# Your assignment:
Write out exactly, excluding pictures, the lines from the one containing "The width and" through the end of the data, both included.

Stored data
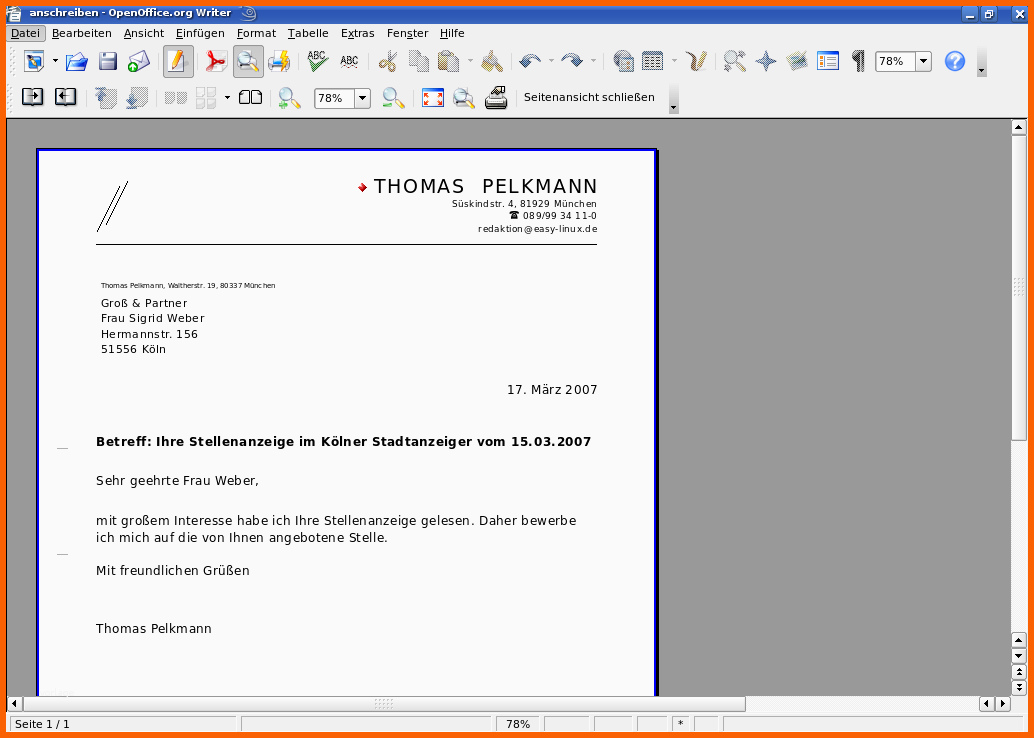1034x738 pixels.
Task: Click the Navigator compass star icon
Action: pyautogui.click(x=766, y=62)
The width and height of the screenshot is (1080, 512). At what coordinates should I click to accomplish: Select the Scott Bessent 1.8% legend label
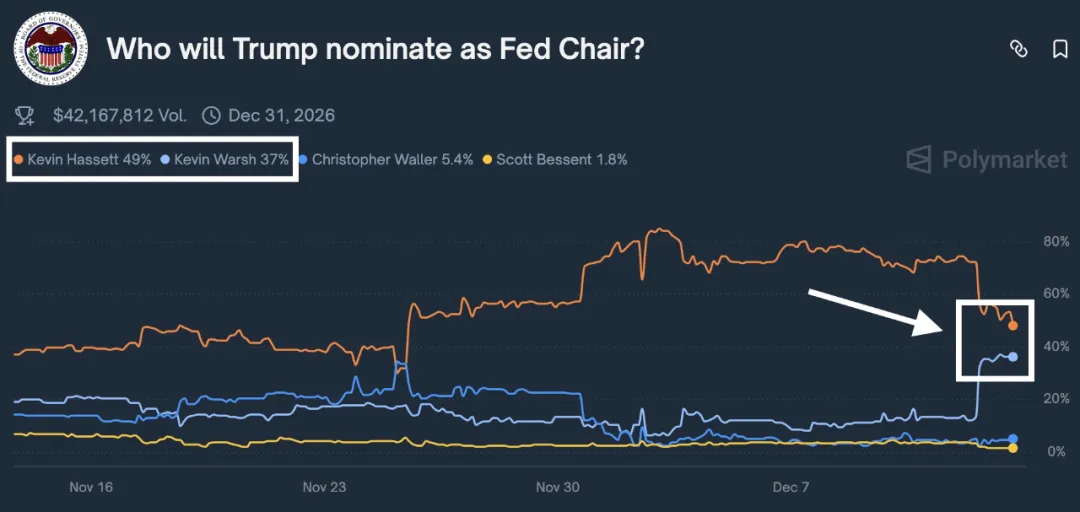pyautogui.click(x=561, y=159)
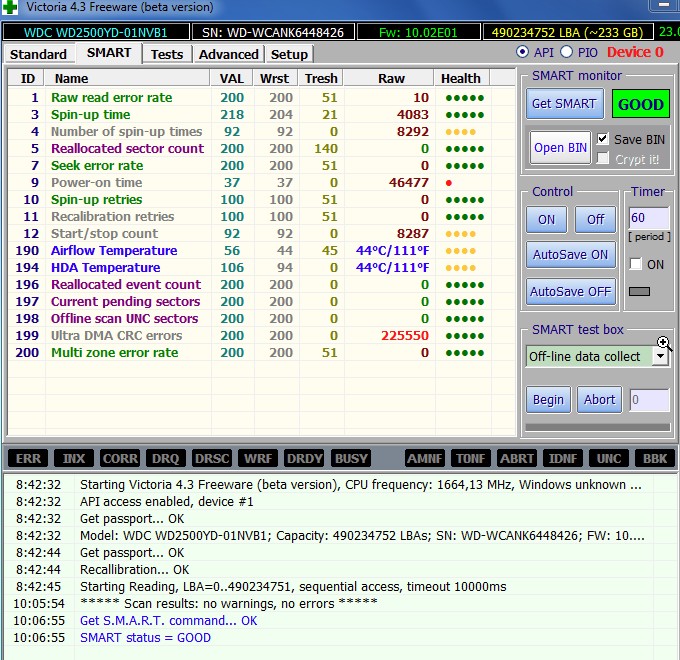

# Exercise result:
The width and height of the screenshot is (1080, 512). At what coordinates should I click to accomplish: Select the Scott Bessent 1.8% legend label
pyautogui.click(x=561, y=159)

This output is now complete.